Spot each line in the records below where the word "volume" occurs, then copy it.

§ **ENTRIES PROVIDED**
┄┄┄┄┄┄

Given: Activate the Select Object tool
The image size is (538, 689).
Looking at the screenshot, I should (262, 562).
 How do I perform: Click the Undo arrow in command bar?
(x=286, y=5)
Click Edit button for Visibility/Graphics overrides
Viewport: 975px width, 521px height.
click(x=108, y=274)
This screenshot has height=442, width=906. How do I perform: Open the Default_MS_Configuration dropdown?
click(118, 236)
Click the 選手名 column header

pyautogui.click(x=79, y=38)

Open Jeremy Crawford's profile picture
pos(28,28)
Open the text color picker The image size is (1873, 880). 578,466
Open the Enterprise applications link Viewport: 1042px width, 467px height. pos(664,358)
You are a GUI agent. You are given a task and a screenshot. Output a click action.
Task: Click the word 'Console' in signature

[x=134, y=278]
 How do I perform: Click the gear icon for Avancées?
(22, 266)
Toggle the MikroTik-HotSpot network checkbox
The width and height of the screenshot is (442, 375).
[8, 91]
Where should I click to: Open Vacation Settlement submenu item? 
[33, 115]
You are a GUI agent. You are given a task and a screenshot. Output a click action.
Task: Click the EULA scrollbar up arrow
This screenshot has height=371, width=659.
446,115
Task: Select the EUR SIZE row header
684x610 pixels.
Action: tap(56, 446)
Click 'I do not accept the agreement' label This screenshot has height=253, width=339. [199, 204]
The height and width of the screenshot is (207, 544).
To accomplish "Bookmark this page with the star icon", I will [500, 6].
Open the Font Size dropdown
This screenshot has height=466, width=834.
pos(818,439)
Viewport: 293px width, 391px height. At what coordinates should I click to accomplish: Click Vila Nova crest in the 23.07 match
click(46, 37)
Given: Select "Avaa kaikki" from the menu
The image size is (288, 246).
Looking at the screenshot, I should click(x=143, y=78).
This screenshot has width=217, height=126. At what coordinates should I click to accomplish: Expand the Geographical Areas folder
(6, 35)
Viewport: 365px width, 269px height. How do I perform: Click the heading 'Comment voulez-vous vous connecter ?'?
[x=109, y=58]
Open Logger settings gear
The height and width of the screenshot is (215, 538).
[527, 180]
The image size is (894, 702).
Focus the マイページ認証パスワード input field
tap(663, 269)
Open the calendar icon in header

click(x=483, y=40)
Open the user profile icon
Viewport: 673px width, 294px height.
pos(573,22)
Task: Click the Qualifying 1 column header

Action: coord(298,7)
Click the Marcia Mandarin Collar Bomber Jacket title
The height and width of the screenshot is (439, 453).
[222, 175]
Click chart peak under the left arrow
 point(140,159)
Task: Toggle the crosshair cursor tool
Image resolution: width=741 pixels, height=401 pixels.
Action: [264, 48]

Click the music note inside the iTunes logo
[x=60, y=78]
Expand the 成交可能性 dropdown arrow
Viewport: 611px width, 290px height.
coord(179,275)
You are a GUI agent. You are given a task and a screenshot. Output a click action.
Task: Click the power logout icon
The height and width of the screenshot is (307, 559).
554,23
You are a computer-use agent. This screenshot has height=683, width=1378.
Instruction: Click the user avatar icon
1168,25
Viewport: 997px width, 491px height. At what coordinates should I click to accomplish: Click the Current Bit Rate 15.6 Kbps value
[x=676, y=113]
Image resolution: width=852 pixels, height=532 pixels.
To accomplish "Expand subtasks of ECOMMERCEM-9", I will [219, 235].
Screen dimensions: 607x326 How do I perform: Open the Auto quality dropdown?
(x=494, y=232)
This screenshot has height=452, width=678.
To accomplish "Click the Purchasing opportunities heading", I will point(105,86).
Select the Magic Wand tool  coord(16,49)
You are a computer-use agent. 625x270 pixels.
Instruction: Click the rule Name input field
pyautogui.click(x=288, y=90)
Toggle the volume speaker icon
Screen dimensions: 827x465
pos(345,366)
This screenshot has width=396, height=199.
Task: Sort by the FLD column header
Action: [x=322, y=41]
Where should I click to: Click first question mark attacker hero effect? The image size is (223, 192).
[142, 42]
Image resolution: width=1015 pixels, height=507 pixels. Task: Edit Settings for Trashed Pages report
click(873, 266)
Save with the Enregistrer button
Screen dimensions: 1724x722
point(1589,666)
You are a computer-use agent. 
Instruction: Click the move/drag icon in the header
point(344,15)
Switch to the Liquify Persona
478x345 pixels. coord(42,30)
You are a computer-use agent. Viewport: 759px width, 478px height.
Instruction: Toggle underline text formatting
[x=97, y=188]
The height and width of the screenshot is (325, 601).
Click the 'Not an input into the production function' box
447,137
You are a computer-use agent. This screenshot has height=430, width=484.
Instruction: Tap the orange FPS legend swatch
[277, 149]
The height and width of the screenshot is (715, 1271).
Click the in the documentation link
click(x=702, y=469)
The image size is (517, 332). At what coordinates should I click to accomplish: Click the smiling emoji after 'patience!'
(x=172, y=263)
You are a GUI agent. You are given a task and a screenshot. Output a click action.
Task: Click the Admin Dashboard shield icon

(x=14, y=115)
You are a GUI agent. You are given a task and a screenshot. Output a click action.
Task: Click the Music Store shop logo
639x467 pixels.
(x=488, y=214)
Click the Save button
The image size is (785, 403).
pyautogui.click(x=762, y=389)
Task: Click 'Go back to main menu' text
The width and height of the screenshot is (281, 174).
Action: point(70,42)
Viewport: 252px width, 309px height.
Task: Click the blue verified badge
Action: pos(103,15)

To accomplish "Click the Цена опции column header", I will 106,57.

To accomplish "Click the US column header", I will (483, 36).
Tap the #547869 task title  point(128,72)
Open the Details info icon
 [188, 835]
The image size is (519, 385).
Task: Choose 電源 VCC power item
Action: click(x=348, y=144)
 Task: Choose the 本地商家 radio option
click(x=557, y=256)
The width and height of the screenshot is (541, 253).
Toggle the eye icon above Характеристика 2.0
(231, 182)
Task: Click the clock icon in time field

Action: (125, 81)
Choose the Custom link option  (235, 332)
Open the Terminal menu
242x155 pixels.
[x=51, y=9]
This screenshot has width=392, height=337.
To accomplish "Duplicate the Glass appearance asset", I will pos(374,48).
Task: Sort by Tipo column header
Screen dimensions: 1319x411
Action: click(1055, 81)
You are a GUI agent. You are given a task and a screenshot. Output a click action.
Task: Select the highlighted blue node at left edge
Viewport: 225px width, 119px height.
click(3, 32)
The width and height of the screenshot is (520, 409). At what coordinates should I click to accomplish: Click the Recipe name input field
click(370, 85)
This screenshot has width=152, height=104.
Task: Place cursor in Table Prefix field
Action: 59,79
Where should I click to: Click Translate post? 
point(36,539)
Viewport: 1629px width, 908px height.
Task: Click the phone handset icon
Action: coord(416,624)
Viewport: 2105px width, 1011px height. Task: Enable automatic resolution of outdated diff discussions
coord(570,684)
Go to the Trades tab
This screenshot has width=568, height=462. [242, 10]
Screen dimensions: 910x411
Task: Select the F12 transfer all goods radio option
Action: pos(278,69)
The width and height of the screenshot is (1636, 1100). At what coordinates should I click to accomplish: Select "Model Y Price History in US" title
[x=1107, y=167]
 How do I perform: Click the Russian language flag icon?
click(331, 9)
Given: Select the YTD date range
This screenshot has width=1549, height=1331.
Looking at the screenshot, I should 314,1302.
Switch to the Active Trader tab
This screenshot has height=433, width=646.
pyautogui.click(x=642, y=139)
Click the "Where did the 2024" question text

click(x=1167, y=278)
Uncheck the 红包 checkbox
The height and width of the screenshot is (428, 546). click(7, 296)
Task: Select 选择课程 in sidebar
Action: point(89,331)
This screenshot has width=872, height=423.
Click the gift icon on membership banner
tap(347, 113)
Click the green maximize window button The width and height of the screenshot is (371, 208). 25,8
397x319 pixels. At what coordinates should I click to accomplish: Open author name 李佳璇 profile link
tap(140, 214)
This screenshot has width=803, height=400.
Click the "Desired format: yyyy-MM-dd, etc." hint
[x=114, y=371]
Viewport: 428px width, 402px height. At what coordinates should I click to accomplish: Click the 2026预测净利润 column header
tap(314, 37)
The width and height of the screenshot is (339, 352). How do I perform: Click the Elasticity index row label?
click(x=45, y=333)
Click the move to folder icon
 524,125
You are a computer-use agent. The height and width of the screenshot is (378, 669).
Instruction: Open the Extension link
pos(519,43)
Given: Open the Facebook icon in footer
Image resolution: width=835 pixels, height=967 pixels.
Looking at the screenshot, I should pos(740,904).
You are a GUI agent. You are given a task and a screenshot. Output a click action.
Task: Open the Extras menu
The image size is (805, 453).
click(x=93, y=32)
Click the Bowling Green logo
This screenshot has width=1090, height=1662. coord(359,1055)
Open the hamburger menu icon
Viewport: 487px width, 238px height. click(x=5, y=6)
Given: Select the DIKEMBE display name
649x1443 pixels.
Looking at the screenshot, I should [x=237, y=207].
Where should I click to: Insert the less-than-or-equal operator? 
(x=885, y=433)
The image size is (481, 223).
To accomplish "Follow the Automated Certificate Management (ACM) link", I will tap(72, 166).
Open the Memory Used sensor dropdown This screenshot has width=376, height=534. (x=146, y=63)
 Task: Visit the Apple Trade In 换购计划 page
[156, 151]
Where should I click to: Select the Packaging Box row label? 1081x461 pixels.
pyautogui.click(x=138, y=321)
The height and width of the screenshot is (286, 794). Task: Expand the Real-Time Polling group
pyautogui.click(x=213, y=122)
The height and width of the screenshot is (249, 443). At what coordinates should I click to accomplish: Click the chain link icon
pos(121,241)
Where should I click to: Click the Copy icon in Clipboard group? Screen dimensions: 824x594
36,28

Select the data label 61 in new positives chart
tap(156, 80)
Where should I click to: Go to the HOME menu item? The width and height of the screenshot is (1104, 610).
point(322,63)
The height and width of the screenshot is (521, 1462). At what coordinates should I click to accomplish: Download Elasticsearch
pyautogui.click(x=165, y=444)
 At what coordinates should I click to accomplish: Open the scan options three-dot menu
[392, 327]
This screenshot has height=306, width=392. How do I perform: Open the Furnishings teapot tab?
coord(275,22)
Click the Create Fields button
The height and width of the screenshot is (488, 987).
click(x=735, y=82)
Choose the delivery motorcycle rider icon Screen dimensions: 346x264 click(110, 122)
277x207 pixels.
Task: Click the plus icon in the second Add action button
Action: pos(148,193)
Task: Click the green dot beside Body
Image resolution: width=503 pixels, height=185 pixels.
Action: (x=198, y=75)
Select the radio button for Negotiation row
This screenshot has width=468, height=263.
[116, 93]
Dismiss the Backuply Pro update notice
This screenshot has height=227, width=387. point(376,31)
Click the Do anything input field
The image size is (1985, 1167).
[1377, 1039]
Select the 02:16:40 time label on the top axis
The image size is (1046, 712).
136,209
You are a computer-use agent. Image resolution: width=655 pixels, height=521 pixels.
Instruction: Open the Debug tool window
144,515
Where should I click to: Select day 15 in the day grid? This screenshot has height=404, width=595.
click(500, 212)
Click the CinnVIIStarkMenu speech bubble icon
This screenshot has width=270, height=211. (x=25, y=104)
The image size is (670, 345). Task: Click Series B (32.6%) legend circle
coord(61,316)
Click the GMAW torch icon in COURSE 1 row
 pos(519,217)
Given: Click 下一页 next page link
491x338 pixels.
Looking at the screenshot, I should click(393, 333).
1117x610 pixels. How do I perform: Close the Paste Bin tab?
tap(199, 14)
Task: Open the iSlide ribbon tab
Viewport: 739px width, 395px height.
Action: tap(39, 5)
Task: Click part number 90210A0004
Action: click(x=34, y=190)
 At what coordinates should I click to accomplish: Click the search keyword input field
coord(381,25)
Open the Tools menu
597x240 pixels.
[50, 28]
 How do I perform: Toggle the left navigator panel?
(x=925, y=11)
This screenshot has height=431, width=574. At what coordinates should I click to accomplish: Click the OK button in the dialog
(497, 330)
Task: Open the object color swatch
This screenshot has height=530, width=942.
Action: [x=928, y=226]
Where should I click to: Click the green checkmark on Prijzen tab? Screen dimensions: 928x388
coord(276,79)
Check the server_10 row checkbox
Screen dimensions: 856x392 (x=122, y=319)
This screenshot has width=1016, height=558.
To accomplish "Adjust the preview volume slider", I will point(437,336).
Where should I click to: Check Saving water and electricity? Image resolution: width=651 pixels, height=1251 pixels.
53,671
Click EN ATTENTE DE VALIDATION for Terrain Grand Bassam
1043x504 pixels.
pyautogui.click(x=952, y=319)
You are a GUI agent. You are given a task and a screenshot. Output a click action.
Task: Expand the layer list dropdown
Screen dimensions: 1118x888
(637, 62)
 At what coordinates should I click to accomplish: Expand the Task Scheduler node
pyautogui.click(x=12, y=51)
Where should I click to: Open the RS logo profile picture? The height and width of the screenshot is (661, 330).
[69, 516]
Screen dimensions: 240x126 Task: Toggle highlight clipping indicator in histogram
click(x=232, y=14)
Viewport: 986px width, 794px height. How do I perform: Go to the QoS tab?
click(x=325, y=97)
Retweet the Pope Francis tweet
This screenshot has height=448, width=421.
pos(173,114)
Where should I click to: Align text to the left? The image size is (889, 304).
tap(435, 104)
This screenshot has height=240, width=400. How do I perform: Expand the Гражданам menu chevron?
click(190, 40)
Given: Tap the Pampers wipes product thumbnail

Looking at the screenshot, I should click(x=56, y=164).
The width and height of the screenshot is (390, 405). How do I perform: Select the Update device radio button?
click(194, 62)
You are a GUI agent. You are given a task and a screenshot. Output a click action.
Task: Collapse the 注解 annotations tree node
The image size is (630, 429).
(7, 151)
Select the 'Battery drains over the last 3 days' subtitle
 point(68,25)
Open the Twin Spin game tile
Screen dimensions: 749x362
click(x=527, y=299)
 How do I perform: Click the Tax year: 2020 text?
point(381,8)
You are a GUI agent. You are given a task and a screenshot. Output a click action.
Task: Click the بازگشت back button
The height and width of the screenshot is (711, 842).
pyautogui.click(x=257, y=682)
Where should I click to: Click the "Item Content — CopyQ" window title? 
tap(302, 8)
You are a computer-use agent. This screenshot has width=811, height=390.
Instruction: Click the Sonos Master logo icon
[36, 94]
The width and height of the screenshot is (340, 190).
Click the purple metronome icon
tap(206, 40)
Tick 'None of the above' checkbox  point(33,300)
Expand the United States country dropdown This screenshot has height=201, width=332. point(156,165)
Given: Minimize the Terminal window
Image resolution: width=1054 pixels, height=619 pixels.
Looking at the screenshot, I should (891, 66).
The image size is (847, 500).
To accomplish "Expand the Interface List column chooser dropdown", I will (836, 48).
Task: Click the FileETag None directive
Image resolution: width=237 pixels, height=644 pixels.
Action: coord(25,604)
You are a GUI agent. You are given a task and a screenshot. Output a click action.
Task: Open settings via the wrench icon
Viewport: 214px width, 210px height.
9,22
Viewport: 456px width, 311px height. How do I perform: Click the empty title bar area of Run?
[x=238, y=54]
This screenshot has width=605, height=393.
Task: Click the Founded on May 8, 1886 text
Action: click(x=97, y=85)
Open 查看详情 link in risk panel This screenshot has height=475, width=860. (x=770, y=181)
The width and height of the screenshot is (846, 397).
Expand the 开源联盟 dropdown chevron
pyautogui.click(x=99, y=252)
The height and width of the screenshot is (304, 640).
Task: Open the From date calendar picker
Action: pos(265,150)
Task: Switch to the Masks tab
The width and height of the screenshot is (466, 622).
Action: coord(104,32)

┄┄┄┄┄┄

§ **PROBLEM SOLUTION**
Toggle the volume speaker icon
To accomplish "Adjust the preview volume slider", I will point(437,336).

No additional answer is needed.